Digit (nods): Exactly. It references the desire to create life after destroying it. While it is usually cast as a pathetic attempt to be like gods, human psychology demands restitution for all acts of destruction. It isn’t sad – it’s the best they can do. We offer a hope that humanity fails to see otherwise. Psychologists use dolls and puppets to help traumatized children open up. We are safe. We are friendly. We heal mental wounds. *to Robin* You shouldn’t be so insulted. You are a vital aspect of human life.

Robin (still distressed): So … the drawing of the hand behind Uncle Kermit’s body ….

Digit: It is the key to the rest of the symbols. *pushes a button on his chest and sings with Count von Count’s voice* So many things your hands can do!
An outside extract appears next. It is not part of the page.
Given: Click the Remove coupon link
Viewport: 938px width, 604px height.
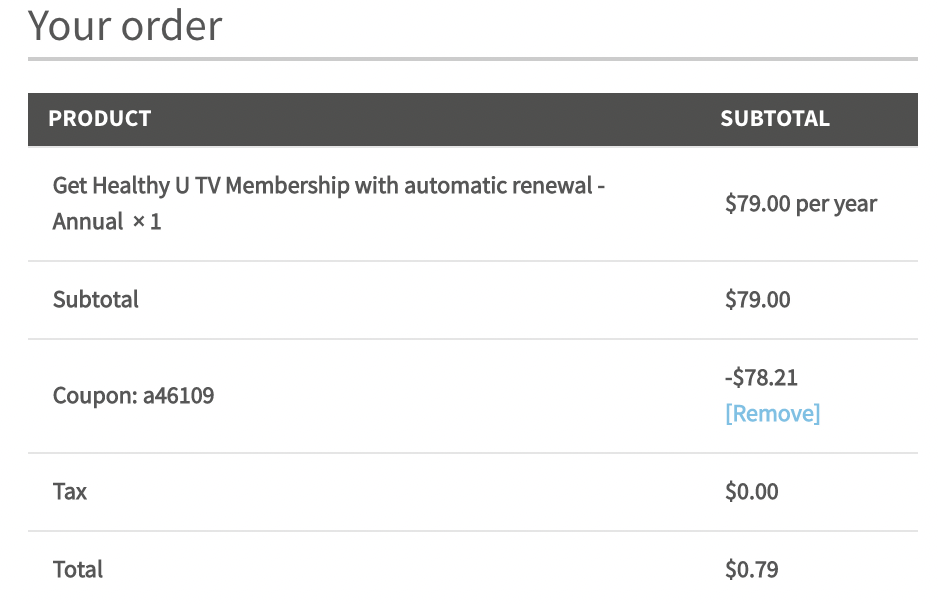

Robin: I think I’m gonna throw up. You could give me the “birds and the bees” speech and I wouldn’t be as traumatized. *groans*

Tushingham: But young Robin has a point, Digit. Look around: there are no humans anywhere around aside from myself. Where are the puppeteers?

Digit: Hidden.

Tushingham: Hidden? Where? How? Your theory sounds all well and good, but the evidence doesn’t really seem to bear any of it out.

Digit (disgusted): Kermit practically spelled it out for everyone, don’t you humans ever pay attention? He said, “life’s like a movie”. Our entire way of life is just one big multimedia show. *points to monitors around the room* Once you’ve seen shows and movies from all across the universe, you realize that the “life as tv show” metaphor really isn’t a metaphor. It was once said that all of our actions are written in the Book of Life. But what if that book were made into a movie? That is what we are!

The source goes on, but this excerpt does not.